NAPOLI. Torna in scena a Napoli, da martedì 20 a domenica 25 marzo al teatro Mercadante, lo spettacolo “Vincent Van Gogh. L’odore assordante del bianco”, il testo di Stefano Massini vincitore del “Premio Tondelli” 2005, con la regia di Alessandro Maggi e protagonista, nei panni del grande pittore olandese, un superbo Alessandro Preziosi (nella foto di Manuela Giusto). Con lui, a condividere la scena, Francesco Biscione, Massimo Nicolini, Roberto Manzi, Alessio Genchi, Vincenzo Zampa. Le scene e i costumi sono firmati da Marta Crisolini Malatesta; il disegno luci è di Valerio Tiberi e Andrea Burgaretta; le musiche sono di Giacomo Vezzani. La supervisione artistica è dello stesso Alessandro Preziosi. La produzione è di “Khora.teatro”, “Teatro Stabile D’Abruzzo” in collaborazione con “Festival di Spoleto60”.

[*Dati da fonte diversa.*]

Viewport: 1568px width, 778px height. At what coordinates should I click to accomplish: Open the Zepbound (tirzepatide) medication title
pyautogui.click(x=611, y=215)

Accolto con successo, lo spettacolo racconta del maestro olandese Vincent Van Gogh nei giorni del suo internamento nel manicomio di Saint Paul de Manson. Come può un grande pittore vivere in un luogo dove non c’è altro colore che il bianco? È il 1889 e l’unico desiderio di Vincent è uscire da quelle mura, la sua prima speranza è riposta nell’inaspettata visita del fratello Theo che ha dovuto prendere quattro treni e persino un carretto per andarlo a trovare. Attraverso l’imprevedibile metafora del temporaneo isolamento di Vincent Van Gogh, lo spettacolo è una sorta di thriller psicologico attorno al tema della creatività artistica che lascia lo spettatore con il fiato sospeso dall’inizio alla fine.
«La scrittura di Massini è limpida, tagliente, e nella sua galoppante tensione narrativa il serrato e tuttavia andante dialogo tra Van Gogh e suo fratello Theo, propone non soltanto un oggettivo grandangolo sulla vicenda umana dell’artista, ma piuttosto ne rivela uno stadio sommerso. Van Gogh, assoggettato e fortuitamente piegato dalla sua stessa dinamica cerebrale si lascia vivere già presente al suo disturbo. È nella stanza di un manicomio che ci appare. Nella devastante neutralità di un vuoto. E dunque, è nel dato di fatto che si rivela e si indaga la sua disperazione. Il suo ragionato tentativo di sfuggire all’immutabilità del tempo, all’assenza di colore alla quale è costretto, a quell’irrimediabile strepito perenne di cui è vittima cosciente, all’interno come all’esterno del granitico “castello bianco” e soprattutto al costante dubbio sull’esatta collocazione e consistenza della realtà. La tangente che segue la messinscena resta dunque sospesa tra il senso del reale e il suo esatto opposto».